XPS and ionic conductivity studies on Li₂O-Al₂O₃-(TiO₂ or GeO₂)-P₂O₅ glass-ceramics

Abstract

Lithium ion conducting glass-ceramics composed of the crystalline conducting phase LiM₂(PO₄)₃ (M=Ti and Ge) in which the M⁴⁺ ions are partially substituted by Al³⁺ ions (Li-analogue of NASICON) have been synthesized by heat-treatment of Li₂O-Al₂O₃-MO₂-P₂O₅ (M=Ti and Ge) glasses. The as-prepared and annealed glasses and glass-ceramics have been characterized by XRD, DSC, XPS and conductivity techniques.
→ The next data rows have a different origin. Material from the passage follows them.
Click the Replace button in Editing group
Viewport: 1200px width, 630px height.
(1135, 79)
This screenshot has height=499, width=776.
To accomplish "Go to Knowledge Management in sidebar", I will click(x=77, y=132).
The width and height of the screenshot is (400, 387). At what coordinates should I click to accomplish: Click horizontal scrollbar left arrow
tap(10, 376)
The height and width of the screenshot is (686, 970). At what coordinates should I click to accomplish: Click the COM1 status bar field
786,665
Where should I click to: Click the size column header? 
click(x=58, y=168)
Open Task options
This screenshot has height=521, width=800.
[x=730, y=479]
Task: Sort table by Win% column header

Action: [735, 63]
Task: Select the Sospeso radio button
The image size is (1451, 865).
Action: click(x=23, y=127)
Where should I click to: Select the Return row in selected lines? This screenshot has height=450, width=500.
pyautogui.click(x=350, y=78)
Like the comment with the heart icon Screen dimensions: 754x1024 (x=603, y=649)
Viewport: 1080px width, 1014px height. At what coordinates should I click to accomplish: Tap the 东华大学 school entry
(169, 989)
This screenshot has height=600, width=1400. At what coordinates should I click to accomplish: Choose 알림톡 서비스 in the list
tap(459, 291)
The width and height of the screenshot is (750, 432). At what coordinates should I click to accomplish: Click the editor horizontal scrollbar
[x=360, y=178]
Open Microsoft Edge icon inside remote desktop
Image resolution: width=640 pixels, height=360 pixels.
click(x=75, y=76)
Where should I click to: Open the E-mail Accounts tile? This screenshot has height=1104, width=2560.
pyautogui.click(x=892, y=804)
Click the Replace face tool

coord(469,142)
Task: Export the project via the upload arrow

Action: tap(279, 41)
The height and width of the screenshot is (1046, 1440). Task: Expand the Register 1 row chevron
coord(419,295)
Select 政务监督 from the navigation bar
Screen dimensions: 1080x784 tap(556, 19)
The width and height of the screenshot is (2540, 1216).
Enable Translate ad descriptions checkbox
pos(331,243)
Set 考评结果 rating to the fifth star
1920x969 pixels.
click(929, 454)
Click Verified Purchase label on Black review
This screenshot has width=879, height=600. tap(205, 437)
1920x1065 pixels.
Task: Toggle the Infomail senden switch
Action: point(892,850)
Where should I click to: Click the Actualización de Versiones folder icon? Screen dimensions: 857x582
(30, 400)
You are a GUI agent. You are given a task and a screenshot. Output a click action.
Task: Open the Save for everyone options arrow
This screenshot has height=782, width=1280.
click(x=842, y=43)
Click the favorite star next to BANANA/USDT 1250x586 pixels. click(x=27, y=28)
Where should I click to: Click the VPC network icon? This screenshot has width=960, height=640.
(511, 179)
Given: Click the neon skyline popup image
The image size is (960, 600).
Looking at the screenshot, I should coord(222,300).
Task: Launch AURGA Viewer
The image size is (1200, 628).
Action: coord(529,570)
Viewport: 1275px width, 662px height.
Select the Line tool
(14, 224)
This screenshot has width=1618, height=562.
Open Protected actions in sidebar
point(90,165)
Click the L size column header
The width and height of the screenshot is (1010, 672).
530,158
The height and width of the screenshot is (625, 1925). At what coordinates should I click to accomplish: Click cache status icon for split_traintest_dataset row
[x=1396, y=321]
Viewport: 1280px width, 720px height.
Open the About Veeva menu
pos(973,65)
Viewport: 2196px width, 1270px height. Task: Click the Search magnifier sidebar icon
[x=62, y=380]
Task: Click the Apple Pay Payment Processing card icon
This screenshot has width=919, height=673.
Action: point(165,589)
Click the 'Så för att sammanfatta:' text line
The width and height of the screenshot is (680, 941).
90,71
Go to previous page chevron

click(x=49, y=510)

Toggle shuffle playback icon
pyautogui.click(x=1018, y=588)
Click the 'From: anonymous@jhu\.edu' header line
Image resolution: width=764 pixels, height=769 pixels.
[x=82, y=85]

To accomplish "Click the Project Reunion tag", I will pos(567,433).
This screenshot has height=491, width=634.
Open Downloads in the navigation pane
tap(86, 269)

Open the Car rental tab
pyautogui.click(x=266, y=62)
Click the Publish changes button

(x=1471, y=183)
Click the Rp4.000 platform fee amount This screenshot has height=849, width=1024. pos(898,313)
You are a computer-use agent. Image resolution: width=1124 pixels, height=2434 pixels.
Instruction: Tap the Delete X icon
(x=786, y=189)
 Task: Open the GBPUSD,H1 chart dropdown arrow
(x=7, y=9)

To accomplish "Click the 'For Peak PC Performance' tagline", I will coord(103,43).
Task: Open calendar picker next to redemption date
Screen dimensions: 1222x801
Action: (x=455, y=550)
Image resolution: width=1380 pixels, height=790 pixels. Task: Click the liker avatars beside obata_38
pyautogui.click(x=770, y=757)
The glass transition temperature, T_g of the annealed glasses was found to be 601°C and 474°C for the M=Ti and Ge glass systems whereas the crystallization temperature, T_c of the annealed glasses are 644°C and 578°C respectively. XPS studies show that the O 1s spectra for all the glasses and glass-ceramics could be deconvoluted into two peaks corresponding to the non-bridging (NBO) and bridging oxygen (BO) atoms. The binding energies (BE) of Li, Ti, Ge, Al and P have also been listed. In the Li₂O-Al₂O₃-TiO₂-P₂O₅ system, the deconvoluted Ti 2p XPS spectra indicate the existence of two oxidation states of titanium, 3+ and 4+. The Ti 2p and Ge 3d core levels are characterized by high BEs, suggesting that Ti⁴⁺-O and Ge⁴⁺-O bonds are highly ionic in character. The glass-ceramics show fast ion conduction (σ_{303 K}=6.53×10⁻⁴ (M=Ti) and 3.99×10⁻⁴ S cm⁻¹ (M=Ge)) and low E_a value (0.31 eV). These σ values are slightly higher than the corresponding crystalline Li_1+xM_2-xAl_xP₃O₁₂ (M=Ti and Ge) phases and four to five orders of magnitude higher than the respective glassy phases. Plausible explanation for the enhancement of σ in glass-ceramics is given. It is suggested that the M=Ge glass-ceramics can be used as a solid electrolyte in the all-solid state Li-ion rechargeable battery.